Yes, I'm aware that all of you already know our sweet son's name. But I wanted to take a moment to tell you the story behind his name. For our family, Isaac is a pretty common name, not fancy or original like Amana or Anlynn. Maybe you were expecting something more exotic! Isaac wasn't a name we had considered in former pregnancies. Isaac wasn't even a name we particularly loved.
I've been hesitant to tell this story because not all of it is lovely and wonderful. Many of you have not heard it before, and I don't want to shock or upset you. But I want to share the work that God has done in the life of our son and in the heart of this family.
We wanted to be pregnant again and were delighted when we found out we were. I was feeling well, but I was experiencing quite a bit of random spotting. That was the main reason we didn't share our news at Christmas, even though we were enjoying the secret ourselves. Sometime around the new year, we shared our exciting news. I continued to have some occasional spotting, but we'd had some with Anlynn's pregnancy, too, and knew it often happened in early pregnancy. However, a Sunday night in January things looked different. We decided to go to the ER. A wonderful friend came to stay with our sleeping babies, and we headed straight for the nearest ER.
It was a horrible, gruesome experience. We saw a rude and tactless doctor. Without sharing all the ugly details, we went home numb after being told our child was gone. We were given instructions to go to our regular doctor the following day for an ultrasound. Those were awful hours. We couldn't sleep. I kept the light on all night. I didn't want to listen to my normal Christian music. I didn't want to hear about how Good and Mighty God is. I didn't want to listen to songs of hope when my hope was destroyed. So I listened to my Celine Dion CD. I'm sure Lige was concerned that I preferred songs like "My Heart Will Go On", but for some reason, those songs were more comfort to my heart at that time.
Lige was a pillar of strength, compassion and hope that night. He held onto the hope our child was okay. He told me that until an ultrasound proved otherwise, he was believing our child to still be alive. In that dark night, Lige clung to God in his hope, and I clung to God in my grief.
First thing Monday morning we were on our way to Kearney for an ultrasound. I cried most of the way there. Christian radio was on, and a song came on that made me focus in on it. The lyrics went, "All of my plans, all of my dreams, I lay them at your feet. All of my time, all that was mine, I submit to your design. 'Cause you're the one the only one who dared to give it all away for me." I could definitely relate to the part about giving up what was mine. But that last part also resounated in my heart. God gave His son Jesus. Jesus knew about pain and loss and broken hearts. That was the part of God I needed in that dark moment. I knew God was mighty, I knew He had all things in His loving control. But in that moment, I needed Jesus. And I'm so thankful that our God is big enough to meet all our needs, even when our need is to relate to a Savior who knew what it meant to suffer.
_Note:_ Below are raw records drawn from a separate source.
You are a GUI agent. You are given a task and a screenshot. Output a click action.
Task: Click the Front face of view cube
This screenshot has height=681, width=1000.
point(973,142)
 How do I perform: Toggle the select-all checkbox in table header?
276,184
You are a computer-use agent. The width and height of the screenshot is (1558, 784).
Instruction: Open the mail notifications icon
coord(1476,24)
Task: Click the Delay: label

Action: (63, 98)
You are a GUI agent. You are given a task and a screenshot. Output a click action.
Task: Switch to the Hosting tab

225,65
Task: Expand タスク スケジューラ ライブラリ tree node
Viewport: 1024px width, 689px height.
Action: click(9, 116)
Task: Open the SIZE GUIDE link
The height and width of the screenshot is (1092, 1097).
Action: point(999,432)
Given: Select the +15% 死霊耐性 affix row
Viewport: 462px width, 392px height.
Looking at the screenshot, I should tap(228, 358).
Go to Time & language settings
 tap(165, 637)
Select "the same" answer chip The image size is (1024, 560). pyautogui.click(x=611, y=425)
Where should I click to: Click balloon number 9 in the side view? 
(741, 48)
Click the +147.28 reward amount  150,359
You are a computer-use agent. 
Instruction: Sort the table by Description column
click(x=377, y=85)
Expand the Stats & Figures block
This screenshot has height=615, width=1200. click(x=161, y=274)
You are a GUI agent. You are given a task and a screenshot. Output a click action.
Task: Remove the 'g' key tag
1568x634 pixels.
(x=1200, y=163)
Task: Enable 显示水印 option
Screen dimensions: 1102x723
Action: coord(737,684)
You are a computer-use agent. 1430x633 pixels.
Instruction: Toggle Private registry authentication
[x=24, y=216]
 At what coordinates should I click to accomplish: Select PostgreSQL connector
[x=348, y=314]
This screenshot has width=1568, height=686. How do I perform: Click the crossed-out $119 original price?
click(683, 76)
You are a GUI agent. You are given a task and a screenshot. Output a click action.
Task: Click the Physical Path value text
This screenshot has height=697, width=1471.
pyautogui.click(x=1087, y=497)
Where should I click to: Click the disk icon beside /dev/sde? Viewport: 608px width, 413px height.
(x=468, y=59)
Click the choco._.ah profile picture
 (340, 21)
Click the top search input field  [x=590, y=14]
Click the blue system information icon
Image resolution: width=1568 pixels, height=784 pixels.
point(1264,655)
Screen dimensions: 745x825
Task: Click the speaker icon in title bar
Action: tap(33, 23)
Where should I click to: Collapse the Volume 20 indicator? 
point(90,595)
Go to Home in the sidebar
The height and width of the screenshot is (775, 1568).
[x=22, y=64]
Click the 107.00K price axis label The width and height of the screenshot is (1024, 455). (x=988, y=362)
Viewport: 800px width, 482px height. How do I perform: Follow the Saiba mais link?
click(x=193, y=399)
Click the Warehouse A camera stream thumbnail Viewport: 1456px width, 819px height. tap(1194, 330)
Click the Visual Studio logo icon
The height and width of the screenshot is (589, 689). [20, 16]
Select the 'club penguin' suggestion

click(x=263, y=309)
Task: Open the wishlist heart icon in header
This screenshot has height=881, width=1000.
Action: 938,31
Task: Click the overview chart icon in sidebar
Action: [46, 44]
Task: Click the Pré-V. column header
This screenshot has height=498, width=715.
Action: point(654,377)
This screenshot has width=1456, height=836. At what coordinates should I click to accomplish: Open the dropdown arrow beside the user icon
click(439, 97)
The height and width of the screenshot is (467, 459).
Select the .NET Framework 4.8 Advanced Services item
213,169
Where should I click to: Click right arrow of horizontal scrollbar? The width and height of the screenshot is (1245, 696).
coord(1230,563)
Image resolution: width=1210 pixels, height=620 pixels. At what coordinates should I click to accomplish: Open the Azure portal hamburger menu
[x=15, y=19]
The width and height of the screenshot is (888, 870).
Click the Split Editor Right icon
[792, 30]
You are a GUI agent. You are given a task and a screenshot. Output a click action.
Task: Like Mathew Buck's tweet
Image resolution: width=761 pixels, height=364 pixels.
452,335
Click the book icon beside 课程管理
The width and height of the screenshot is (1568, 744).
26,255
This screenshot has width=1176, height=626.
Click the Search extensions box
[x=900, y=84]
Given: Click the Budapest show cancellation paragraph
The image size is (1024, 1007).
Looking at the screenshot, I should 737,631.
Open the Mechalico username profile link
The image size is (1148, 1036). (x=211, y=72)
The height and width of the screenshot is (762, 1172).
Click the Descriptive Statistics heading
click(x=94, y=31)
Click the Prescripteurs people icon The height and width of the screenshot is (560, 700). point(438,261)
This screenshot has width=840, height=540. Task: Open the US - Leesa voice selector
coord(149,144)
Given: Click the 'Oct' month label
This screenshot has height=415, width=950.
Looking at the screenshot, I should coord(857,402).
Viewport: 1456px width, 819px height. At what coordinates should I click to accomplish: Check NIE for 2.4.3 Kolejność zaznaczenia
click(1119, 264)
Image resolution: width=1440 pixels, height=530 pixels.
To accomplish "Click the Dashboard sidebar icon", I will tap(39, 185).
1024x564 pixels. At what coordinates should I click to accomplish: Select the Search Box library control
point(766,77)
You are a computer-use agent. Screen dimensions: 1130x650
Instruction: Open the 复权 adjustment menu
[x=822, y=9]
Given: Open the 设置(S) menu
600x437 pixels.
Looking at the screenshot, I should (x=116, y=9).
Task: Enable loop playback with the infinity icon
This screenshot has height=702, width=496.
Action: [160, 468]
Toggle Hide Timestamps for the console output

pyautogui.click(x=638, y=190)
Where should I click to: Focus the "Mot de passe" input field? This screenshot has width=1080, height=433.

We got to the doctor's office. In these situations, our doctor's office is really great. We didn't have to wait, we didn't have to have an appointment. They ushered us back to the tiny dark room. The same tech that has been with us during every one of our babies' pregnancies came in somber. She began the ultrasound. I didn't look at the screen; my eyes were closed. But within seconds they flung open to the unmistakeable sound of a heartbeat. The tech's face was glowing relief as well. She said something like, "there's your little peanut." I was in shock, happy happy shock. Lige gave me a beautiful and loving "I told you so" look. The tech left the room, and I wept hard tears of joy.
In Genesis 22 there is an account of Abraham and his son, Isaac. God desired to test Abraham, and so asked him to take his son and sacrifice him to the LORD. Abraham obeyed God, even as his heart broke. He still trusted God, and he still loved God. In the last second before Isaac's life was taken, "an angel of the LORD called to him from heaven and said, 'Abraham, Abraham!' and he said, 'Here I am.' He said, 'Do not stretch out your hand against the lad, and do nothing to him; for now I know that you fear God, since you have not withheld you son, your only son, from Me.'" In the days after our painful experience, these were the verses that were scheduled during our family devotion time. I'm not sure if we were tested. And I'm not sure that we would have passed. But it certainly felt like we'd been asked to give up our child, only to have God graciously give him back to us after we thought he was gone. I knew from that moment on if we had a son, his name would be Isaac. And I knew that we would tell his story to the glory of God.
Isaac's middle name is Jonathan. We struggled with finding a middle name because we couldn't agree on anything! We had thrown Jonathan into discussion a couple of times, but set it aside again because friends in Minden named their newest son Jonathan in December. But as the due date came nearer and nearer, the name kept coming up. Jonathan is a very dear and respected friend of ours. He is an incredible man of God, and he is a man we'd love our son to look up to. We love him, and we wanted to honor him by naming our son after him. Having our precious Isaac Jonathan in our arms, we know this is the name he was meant to have. May God continue to receive much glory from Isaac's life.
1 comment:
thank you for sharing your heart dusty. what a powerful testimony about how God is at work in your life. congratulations on little isaac.